WTW: I think this is a bit sector specific, in our case we actually had a banker based out in San Francisco, partly because that’s where we were and partly because he was actually fourth generation San Franciscan – eats and breathes this stuff – and the valley has a certain way a certain dynamic, so he bought a whole suite of seasoned partners, PRs, two lawyers, and he would talk about the magic of the valley, but you know, it was important because I think its a bit like family, there’s an emotional attachment and a process to go through. So he was actually very helpful from the more rational, numeric point of view but also emotionally, what to get involved with and what not to get involved with. So if you asked us whether we were glad that we did take someone on, I think we’re very glad that we did.

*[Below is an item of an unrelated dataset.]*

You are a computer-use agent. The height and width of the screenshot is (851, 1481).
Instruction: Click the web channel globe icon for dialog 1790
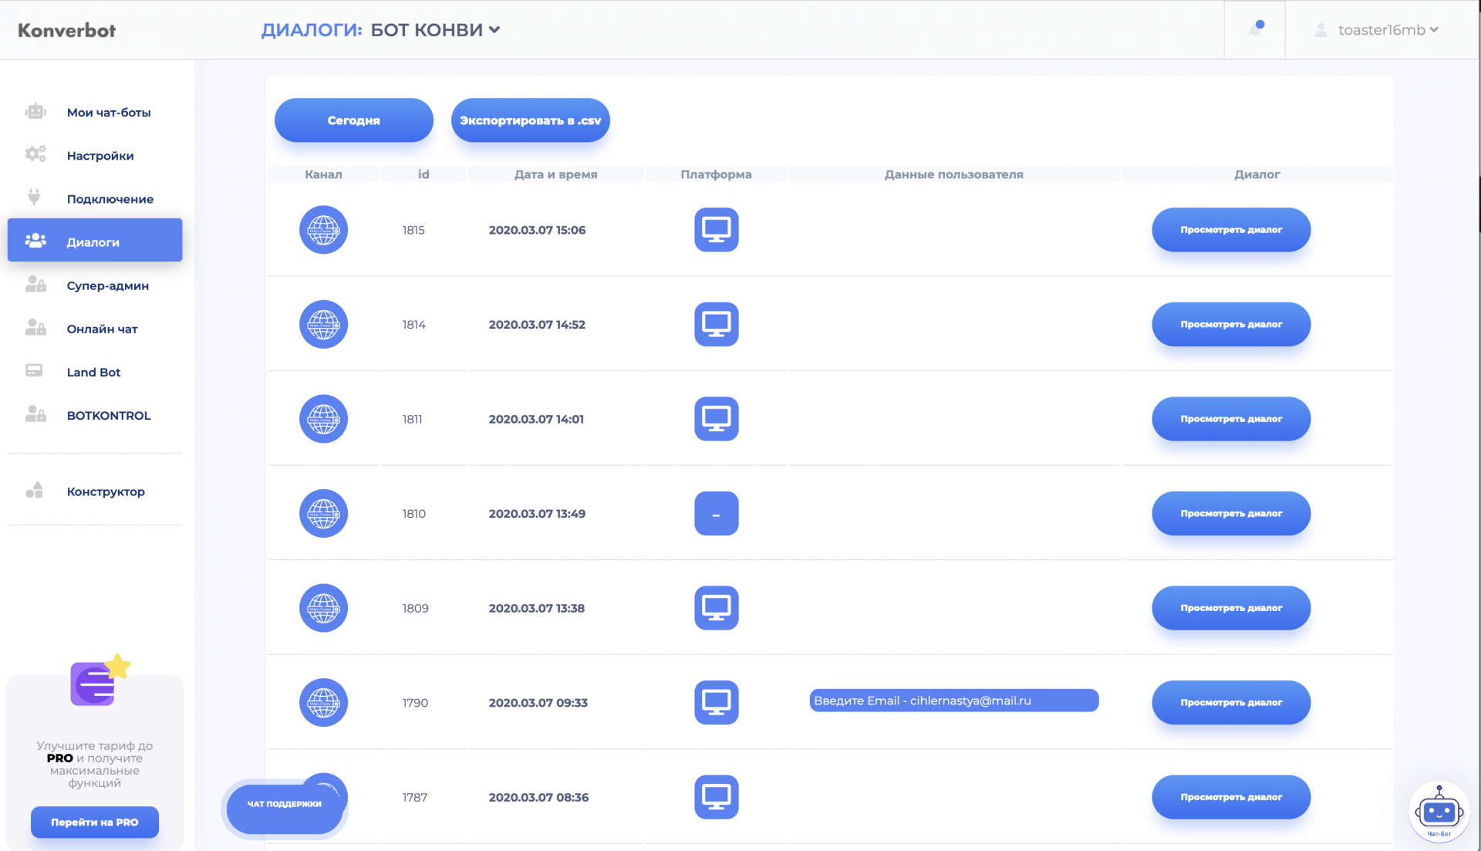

SD: Yes, you should take advice. How to choose them? We actually went through a process where we looked at four, asked them about their sector knowledge, took our references from CEOs who had worked with them, but actually in the end it came down to who I felt most comfortable working with – you’re going to have to work closely with people and they’re going to be with you for some time so you have to trust them to talk about your company. And of course the connection with those businesses you think are going to buy, they have to know them. So we found them very useful. And the one other thing that did help, especially if you haven’t sold a business before like myself, they also helped with the preparation of material and managed that due diligence process which can be very disruptive to the running of the business. We had about 40-50 people descending upon us, one after another and we’re a relatively small company so to have that level of attention can get a bit demanding. They were absolutely brilliant throughout that whole process.

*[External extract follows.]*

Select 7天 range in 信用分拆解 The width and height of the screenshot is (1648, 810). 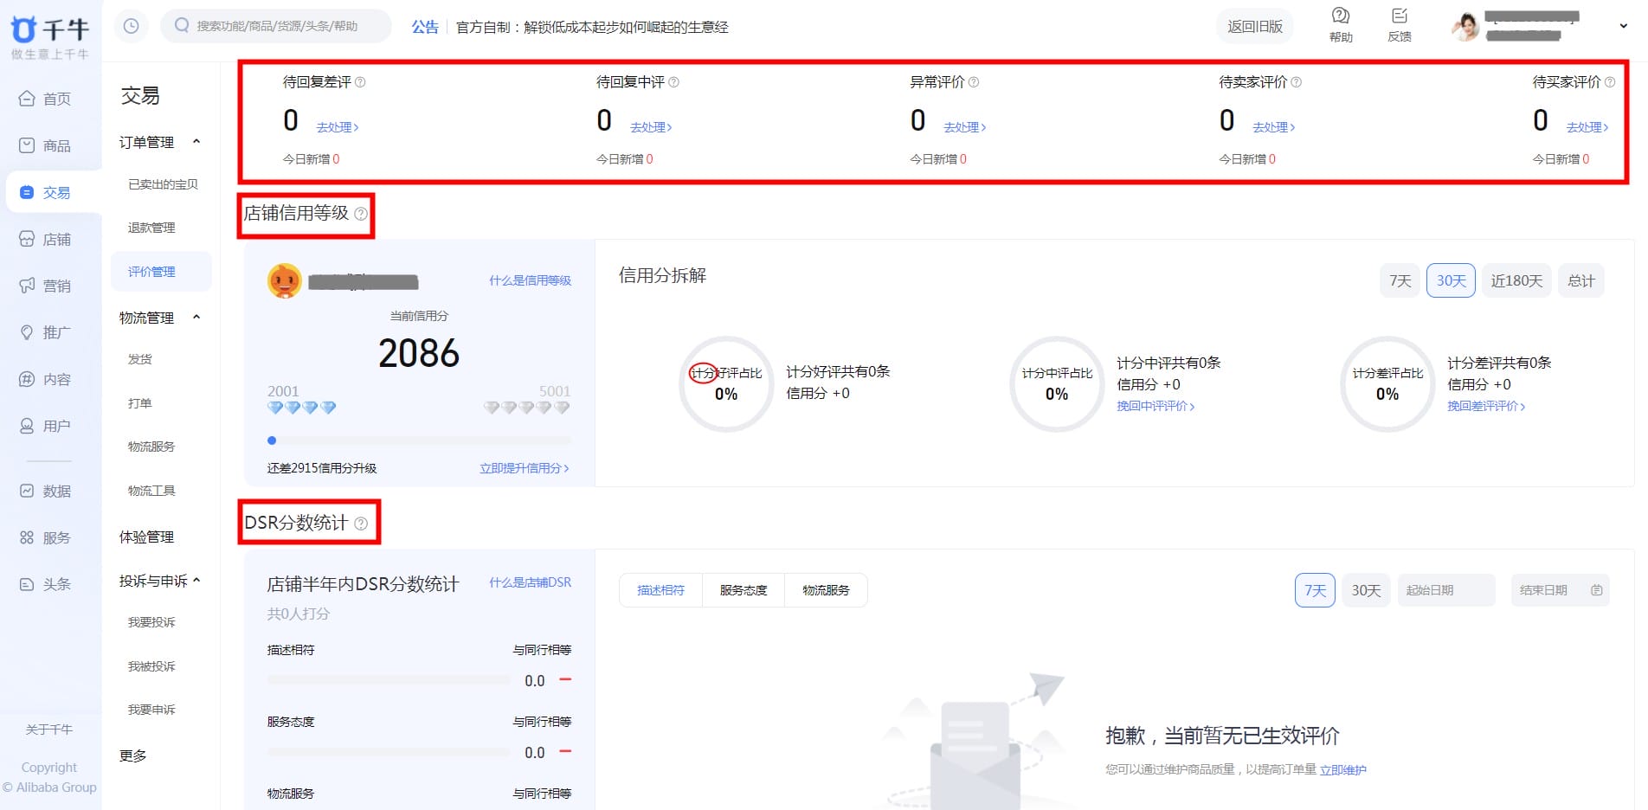1399,280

IG: but that’s because you weren’t sorted out beforehand.
SD: no we were very sorted out beforehand, despite that we were still under a huge amount of pressure from day to day to manage that degree of questioning and we found we had to spend at least six months preparing a data room, but we still found the whole due diligence process mind bogglingly disruptive.
ML: and if I can add to that on the longterm preparation front, with the corporate finance advisers generally we built relationships maybe 18 months – 2 years before so having set a time frame around this we got to know our advisers reasonably well. We didn’t sign up until close to the time, there was still the tension of a beauty parade, but we knew the chemistry was right, we had enough time to check whether they knew the potential buyers, so a lot of the transaction was around process because a good firm will help you with a very tightly run process. I notice with advisers who aren’t doing a great job they get in the way of process and I think this chimes with what Ian was saying that we always say we’re working within a tight framework for the process and we had bidding deadlines and two or three steps in the process, to narrow things down because we were lucky enough to have a number of parties interested in the business. So advisers were very helpful in protecting us from the worst of the day to day enquiries that generated, which would just have taken up a huge amount of time.
Hazel Moore: I would agree with what the panel said, you need a lot of time to get to know your adviser well in advance of your exit. You need to get to trust them that they understand your business, that they know your market and the buyers you’re working with and also to bounce off them what you need to do to prepare, because you want to have someone you can really trust working with you on that because by the time you’ve made the decision to sell the business you really want to get on with it and you want to get through that process as quickly and tidily as you can so the working with people that know you, and that you trust is critical, so when you say ‘now we’re ready to press the button’ that’s when you can use them to maximise the process.